AIDSRelief will use ANC and labor and delivery as entry points for HIV care and treatment and will emphasize the importance of HCT for both the pregnant woman and her partner as part of the ANC service. AIDSRelief will also strengthen linkages for PMTCT with other services between and within the health facilities. Pregnant mothers will be referred from the satellite clinics to ANC-providing sites following the health network model.
Various community sensitizations for PMTCT will be conducted at site level and through community networks in order to increase women's awareness of the program. Community sensitizations specifically targeting men and opinion leaders will focus on the importance of ANC in general, as well as PMTCT services.
AIDSRelief will give emphasis to ensure:
Opt out Testing of pregnant women
CD4 testing and staging for ART;
Male and family involvement;
Use of PMTCT TC tool;
Use of combined prophylaxis;
Availability of PMTCT commodities and preventive care packages;
Distribution of job aids and IEC materials;
Training of service providers in PMTCT, patient-centered care, and infant feeding;
Strengthening of Mother Support groups (MSG) through training, materials, IGA linkages (i.e. urban gardening program), literacy schemes, mixed male-female groups, and IEC messages to increase male partner involvement;
Strengthen PMTCT M&E; ensure uninterrupted supply and utilization of national documentation tools; mentor staff for site-level ownership.

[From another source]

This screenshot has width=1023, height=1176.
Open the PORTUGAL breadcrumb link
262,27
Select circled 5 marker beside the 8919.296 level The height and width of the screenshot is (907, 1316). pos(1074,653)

CRS/AIDSRelief is a new partner in HVTB. CRS will build on its experience to support TB/HIV services in ten health facilities. CRS will strengthen linkages and referrals between TB and HIV services, screening all HIV+ clients for TB at each visit, providing PICT for all TB patients, and referring patients into care. HIV+ clients without active TB will be provided IPT. All co-infected individuals will be given CPT and initiated on ART if eligible.
In COP 2010, CRS will provide TA to establish intensified TB case-finding at all sites by conducting needs assessment and screening of family members for co-infected patients. TA will promote good TB case management by following national guidelines; reconciling TB/HIV records to ensure patient tracking, effective case finding and referral; and monitoring of MDR-TB.
CRS will work with HEWs and existing community groups led by case managers to support an integrated HIV/TB co-infection services via a family-centered approach. This intervention will also include assessing the potential formation of support groups for PLHIV caregivers and encouraging health facility community staff to engage community leaders, religious leaders, and other community stakeholders in patient support.
CRS will pilot a community-based TB screening tool, identified as a best practice in Rwanda as a means of intensified case finding and to ensure referral to the nearest health center. Developing treatment preparation, support and community follow-up strategies will assist in promoting adherence to TB treatment and reducing the risk of MDR. To reinforce the linkages and assure the continuum of care, CRS will use existing faith-based networks and other CBOs to support HIV patients at the community level. Training will include TOT skills in order to build capacity of the health facilities to conduct step-down training. Moreover, the program will conduct community sensitizations focusing particularly on community and religious leaders as they will be essential in the success of community level support to PLHIV. CRS being within PEPFAR will play its part in Global Health Initiative (GHI).